— START OF MATERIAL TO PROCESS —
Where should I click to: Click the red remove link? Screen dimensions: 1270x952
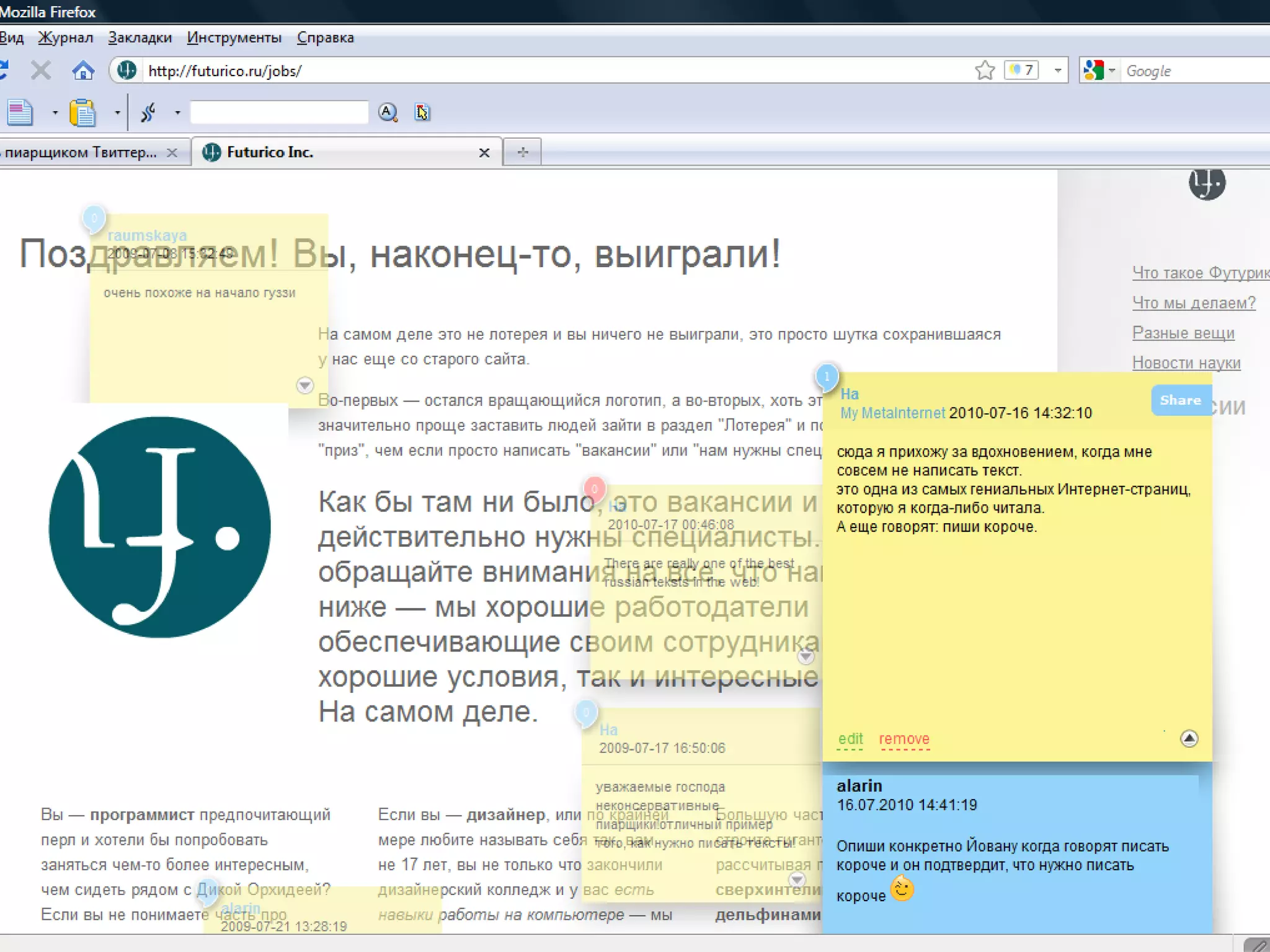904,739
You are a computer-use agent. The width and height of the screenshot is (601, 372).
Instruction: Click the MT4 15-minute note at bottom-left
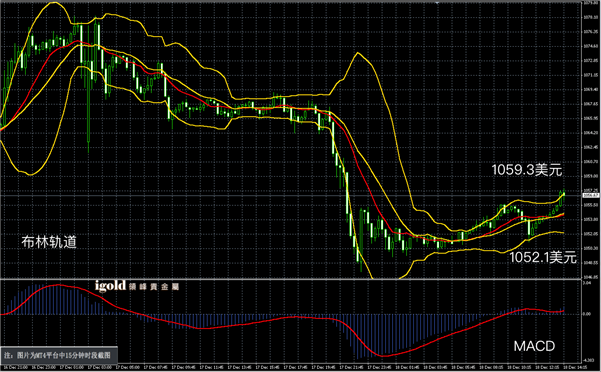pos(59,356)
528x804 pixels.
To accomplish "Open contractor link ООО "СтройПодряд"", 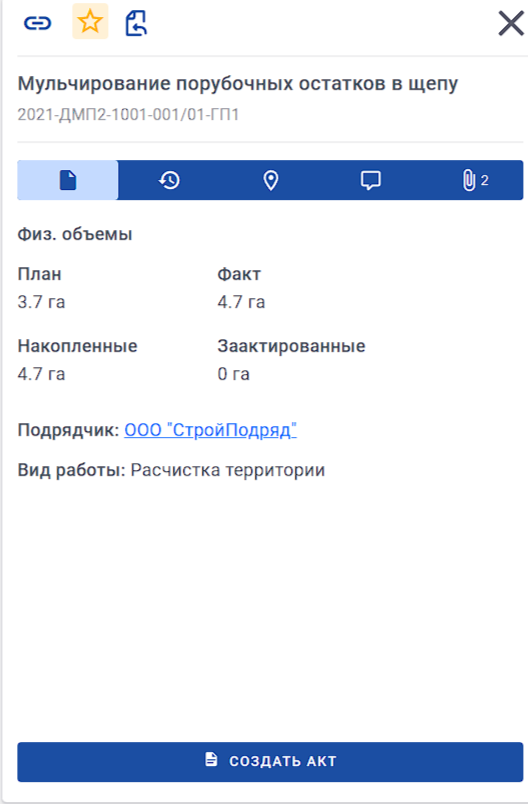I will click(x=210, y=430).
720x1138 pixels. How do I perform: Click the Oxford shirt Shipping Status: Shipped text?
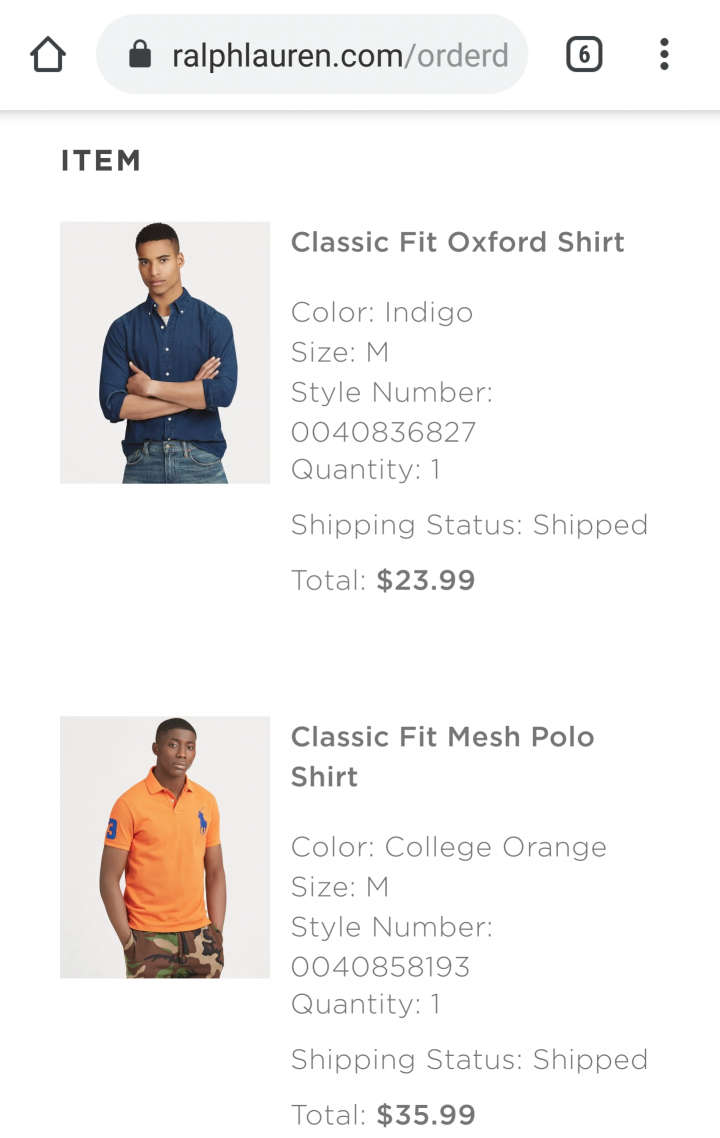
— END OF MATERIAL TO PROCESS —
→ **TASK BRIEF**
Count the lines in the entries above that contain the string "pixels", and give only the number.

→ **PROBLEM SOLUTION**
2